--- TASK BRIEF ---
Copy the lines of the items character for character, everything from the line containing "The image size" down to the line containing "tap(520, 423)", including both of those lines.

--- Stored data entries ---
# # #
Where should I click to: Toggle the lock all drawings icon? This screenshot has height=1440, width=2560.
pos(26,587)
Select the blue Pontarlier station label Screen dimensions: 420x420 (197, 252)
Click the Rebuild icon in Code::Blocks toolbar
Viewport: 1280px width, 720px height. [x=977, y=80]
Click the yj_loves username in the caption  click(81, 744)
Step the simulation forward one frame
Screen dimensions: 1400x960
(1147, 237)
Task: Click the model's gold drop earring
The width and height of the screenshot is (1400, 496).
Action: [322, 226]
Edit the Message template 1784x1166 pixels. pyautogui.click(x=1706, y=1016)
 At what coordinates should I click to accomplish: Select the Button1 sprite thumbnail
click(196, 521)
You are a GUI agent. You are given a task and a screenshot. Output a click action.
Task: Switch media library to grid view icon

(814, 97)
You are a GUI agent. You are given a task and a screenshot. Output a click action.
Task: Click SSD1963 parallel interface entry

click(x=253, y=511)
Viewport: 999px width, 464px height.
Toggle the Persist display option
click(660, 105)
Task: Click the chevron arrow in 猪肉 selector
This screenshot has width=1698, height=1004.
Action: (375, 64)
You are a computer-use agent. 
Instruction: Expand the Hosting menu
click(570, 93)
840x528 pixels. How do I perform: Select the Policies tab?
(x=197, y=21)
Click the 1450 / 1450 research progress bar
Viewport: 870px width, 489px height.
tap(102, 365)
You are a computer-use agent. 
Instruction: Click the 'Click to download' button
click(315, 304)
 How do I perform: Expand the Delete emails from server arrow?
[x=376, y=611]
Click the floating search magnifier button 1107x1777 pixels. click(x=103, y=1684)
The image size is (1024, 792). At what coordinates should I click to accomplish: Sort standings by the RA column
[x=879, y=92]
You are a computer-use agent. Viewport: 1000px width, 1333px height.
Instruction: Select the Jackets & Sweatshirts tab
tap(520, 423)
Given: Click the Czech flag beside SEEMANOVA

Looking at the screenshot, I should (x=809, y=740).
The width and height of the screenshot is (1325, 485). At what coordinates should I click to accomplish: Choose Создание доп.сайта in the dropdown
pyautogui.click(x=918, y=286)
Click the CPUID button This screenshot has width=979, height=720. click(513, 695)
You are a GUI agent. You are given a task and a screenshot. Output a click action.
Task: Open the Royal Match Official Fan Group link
# # #
--- RESULT ---
The image size is (1024, 792). At what coordinates should I click to accomplish: Sort standings by the RA column
[x=879, y=92]
You are a computer-use agent. Viewport: 1000px width, 1333px height.
Instruction: Select the Jackets & Sweatshirts tab
tap(520, 423)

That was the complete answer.